De acordo com o gestor, a administração municipal reuniu previamente os comerciantes que atuam nas faixas de areia de Cabo Branco e Tambaú. No encontro, ficou definida a quantidade de trabalhadores autorizados a oferecer o serviço, todos devidamente cadastrados e identificados. Também foram fixados limites de preços e estipulado um número máximo de sombrinhas por operador, com o objetivo de evitar ocupação desordenada do espaço público.

“Tomamos iniciativa antes que os problemas ganhem proporções maiores. Delimitamos quem pode atuar, a forma de identificação e o valor a ser cobrado, garantindo transparência para moradores e turistas”, informou Cavalcanti.

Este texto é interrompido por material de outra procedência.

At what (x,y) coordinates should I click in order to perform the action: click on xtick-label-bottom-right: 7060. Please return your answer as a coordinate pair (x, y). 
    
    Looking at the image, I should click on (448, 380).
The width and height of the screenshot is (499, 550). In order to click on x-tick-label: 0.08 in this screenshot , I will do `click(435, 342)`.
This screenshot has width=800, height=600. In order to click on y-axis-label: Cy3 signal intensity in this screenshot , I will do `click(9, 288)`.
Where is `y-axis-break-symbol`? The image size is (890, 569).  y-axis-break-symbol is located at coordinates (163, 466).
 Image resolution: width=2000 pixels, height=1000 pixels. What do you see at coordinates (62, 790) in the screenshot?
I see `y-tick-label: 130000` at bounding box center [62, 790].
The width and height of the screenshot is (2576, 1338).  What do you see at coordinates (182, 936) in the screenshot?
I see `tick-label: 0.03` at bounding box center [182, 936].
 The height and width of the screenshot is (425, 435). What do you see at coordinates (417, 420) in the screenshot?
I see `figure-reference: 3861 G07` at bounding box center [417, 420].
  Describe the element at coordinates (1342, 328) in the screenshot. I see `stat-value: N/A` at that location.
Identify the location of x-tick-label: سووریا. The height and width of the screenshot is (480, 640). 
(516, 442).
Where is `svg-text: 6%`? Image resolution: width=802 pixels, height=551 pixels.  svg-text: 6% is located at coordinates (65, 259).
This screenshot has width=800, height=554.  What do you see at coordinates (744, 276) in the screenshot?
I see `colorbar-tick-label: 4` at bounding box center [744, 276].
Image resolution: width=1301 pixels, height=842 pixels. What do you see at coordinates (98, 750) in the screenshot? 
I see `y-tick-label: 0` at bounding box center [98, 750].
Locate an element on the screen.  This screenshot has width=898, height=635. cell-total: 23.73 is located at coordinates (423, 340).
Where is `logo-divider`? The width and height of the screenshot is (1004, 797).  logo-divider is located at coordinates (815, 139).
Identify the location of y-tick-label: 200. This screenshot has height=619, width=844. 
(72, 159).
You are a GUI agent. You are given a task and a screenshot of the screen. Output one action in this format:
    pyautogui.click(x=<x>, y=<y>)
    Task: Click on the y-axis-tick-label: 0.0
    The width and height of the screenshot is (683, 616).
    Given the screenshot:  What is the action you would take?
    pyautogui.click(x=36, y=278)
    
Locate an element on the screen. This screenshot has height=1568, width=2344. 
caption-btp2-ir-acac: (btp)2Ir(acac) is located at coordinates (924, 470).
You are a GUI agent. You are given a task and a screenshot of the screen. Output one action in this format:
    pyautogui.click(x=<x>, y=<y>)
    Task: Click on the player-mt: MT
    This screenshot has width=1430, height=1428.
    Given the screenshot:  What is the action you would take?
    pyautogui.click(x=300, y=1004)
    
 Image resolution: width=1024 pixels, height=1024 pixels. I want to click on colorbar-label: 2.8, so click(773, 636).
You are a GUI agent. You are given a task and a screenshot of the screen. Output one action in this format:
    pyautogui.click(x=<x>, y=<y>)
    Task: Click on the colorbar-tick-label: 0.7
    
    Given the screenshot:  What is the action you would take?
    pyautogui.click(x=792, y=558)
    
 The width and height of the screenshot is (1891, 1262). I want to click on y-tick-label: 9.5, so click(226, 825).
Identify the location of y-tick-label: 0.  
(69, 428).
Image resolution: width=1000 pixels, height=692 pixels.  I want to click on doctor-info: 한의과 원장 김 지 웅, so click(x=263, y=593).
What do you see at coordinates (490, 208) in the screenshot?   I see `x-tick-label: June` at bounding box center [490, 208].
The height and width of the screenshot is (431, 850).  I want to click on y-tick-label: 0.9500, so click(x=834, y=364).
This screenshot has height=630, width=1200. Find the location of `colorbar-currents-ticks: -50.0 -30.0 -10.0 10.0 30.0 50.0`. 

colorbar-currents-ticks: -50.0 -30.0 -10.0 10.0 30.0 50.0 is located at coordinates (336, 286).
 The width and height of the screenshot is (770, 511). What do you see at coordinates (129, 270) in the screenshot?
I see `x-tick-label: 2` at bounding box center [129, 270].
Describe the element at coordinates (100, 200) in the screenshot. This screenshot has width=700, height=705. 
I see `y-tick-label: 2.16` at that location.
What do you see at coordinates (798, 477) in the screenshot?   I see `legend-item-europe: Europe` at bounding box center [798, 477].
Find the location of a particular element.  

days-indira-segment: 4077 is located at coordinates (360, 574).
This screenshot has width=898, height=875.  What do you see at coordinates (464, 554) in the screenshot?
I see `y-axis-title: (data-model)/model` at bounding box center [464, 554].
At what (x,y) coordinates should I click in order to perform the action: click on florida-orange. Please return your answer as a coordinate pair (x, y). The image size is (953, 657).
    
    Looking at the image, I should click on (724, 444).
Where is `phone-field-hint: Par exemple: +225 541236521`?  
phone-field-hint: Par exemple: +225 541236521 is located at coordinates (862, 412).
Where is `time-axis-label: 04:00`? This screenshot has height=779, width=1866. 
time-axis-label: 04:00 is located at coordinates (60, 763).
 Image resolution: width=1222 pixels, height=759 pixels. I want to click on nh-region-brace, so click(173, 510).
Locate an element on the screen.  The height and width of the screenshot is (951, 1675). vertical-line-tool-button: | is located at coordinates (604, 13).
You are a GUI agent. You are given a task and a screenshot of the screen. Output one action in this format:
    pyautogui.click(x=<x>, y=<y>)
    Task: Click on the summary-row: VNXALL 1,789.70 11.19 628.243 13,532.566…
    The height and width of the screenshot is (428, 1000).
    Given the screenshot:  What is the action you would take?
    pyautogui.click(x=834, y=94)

Para assegurar o cumprimento das regras, a Secretaria de Desenvolvimento Urbano acionou a Coordenação de Controle Urbano. Os agentes devem intensificar, de imediato, as rondas na orla e emitir notificações sempre que forem constatadas irregularidades. Caso o comerciante não se adeque, poderá ser afastado da área de atuação, ressaltou o secretário.

O reforço na fiscalização ocorre dias após um episódio de agressão a turistas na praia de Porto de Galinhas, em Pernambuco, motivado por divergências sobre o valor cobrado pelo uso de cadeiras. A administração pessoense quer evitar incidentes semelhantes e preservar a imagem de destino seguro, sobretudo no período de alta estação.

As normas locais se baseiam em um acordo firmado anteriormente entre a Prefeitura de João Pessoa e o Ministério Público da Paraíba (MPPB), que determina critérios para o ordenamento das praias. O pacto estabelece responsabilidades da gestão municipal e prevê punições para quem desrespeitar as diretrizes.

Segundo Marmuthe Cavalcanti, a população pode denunciar condutas abusivas por meio dos canais oficiais da Prefeitura. “Estamos abertos a receber informações. Qualquer irregularidade deve ser comunicada para que possamos agir com rapidez e manter a orla organizada”, concluiu.